Most women are born with their life quota of egg follicles, somewhere around 2 million of them. In an average life, these eggs diminish to about 750,000 by the onset of puberty to around 10,000 by the age of 45. Medically, the menopause describes the moment when a woman runs out of eggs and has her final period. The menopause is only ‘diagnosed’ after a year without menses, but actually this varies greatly from woman to woman.
For a long time before this menopausal ‘moment’, women experience seismic shifts in their chemical make-up at a pace as individual as their life stories. This is the perimenopause, a process which begins around the age of forty to forty-five and takes several years to complete.
Although many women (and men) view the prospect with dread, the perimenopausal years present a precious opportunity for healing and spiritual growth ~ if only more of us embraced them fully, fiercely with wild and open hearts. Yep, the PM. It’s where it’s at sister. Provided there’s somewhere to sit down and it’s not too far from a toilet.
Perimenopause is a time of enormous change as significant and bewildering as its reverse mirror, puberty. Women’s later years are potentially a time of crystallization, a process of obtaining clarity as we gather up the fragmented self and cluster into new forms. The elements are all the same; we are still us, but we are arranged differently. I personally feel a need to reclaim the missing pieces of myself, those fragments lodged in unfulfilled dreams and unfinished business; those pieces still stuck in the hearts or minds of old loves. I feel the need to gather myself home before it’s too late.
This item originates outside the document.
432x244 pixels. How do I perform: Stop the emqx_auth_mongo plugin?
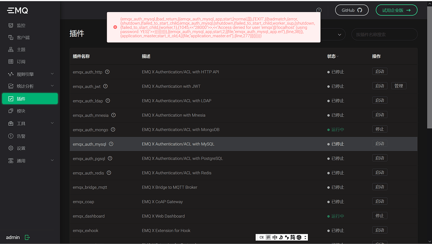379,129
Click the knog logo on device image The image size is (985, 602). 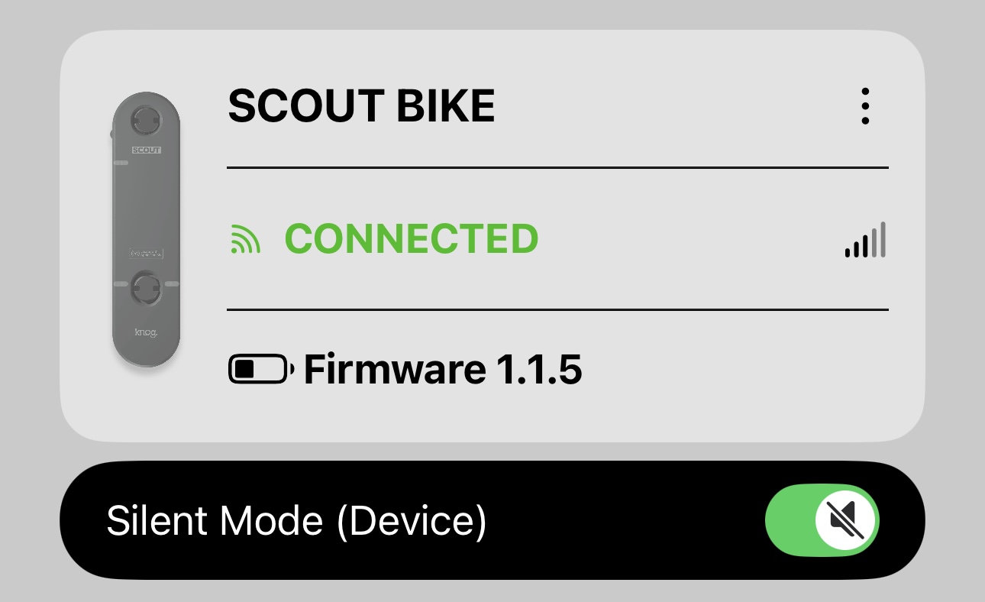pyautogui.click(x=146, y=332)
Many of my female friends over forty are feeling daunted by the imminent onset of the ‘change’. It looms on our horizon like a gathering storm of ancient soot and carnage. Our air is heavy with anticipation, we’re all forecasting doom and it has to stop.
Native American traditions view the older woman as ‘the gatherer’ who ‘walks in beauty’ replenishing her internal landscape while her external shell decays. For women with children, the perimenopause can feel like a homecoming, a reintroduction into a extraordinary place called “the self” after many years of caring for others. Sadly these days, there are few elders lining the streets and cheering us on in this endeavor. Many women, just like me, are going through this stage of their lives with young children to look after and the push/pull of opposing needs is aching.
As far back as fairytales, older women have either been the ‘stepmother’; malcontent, skeletally thin and brimming with poison, or the wizened yet wise. In the mainstream media, older women are pretty much invisible. With such a narrow choice of role models, it is no wonder that, although the menopause is not a disease, around 2.5 million women in the UK choose to medicate their journey from fertile to infertile. We commonly turn to HRT or antidepressants at mid-life and risk increased chances of developing breast cancer, thrombosis and strokes among other side-effects.
Botox may freeze an older woman’s face into a fictional eternity, but we still rot inside if we hate who we are. We are so terribly bad at ageing in the West ~ it can feel lonely facing the challenge of these years in a world that takes it’s beauty one way; neatly packaged and low-fat.
As I age, I am a chaos of edges, an ill-defined mess, a burgeoning of bosom, a geology of indiscriminate crevices and I am determined not to loathe it although, sometimes, bravado crumbling, I do.
I am so tired of women hating the skin they’re in. So, so tired.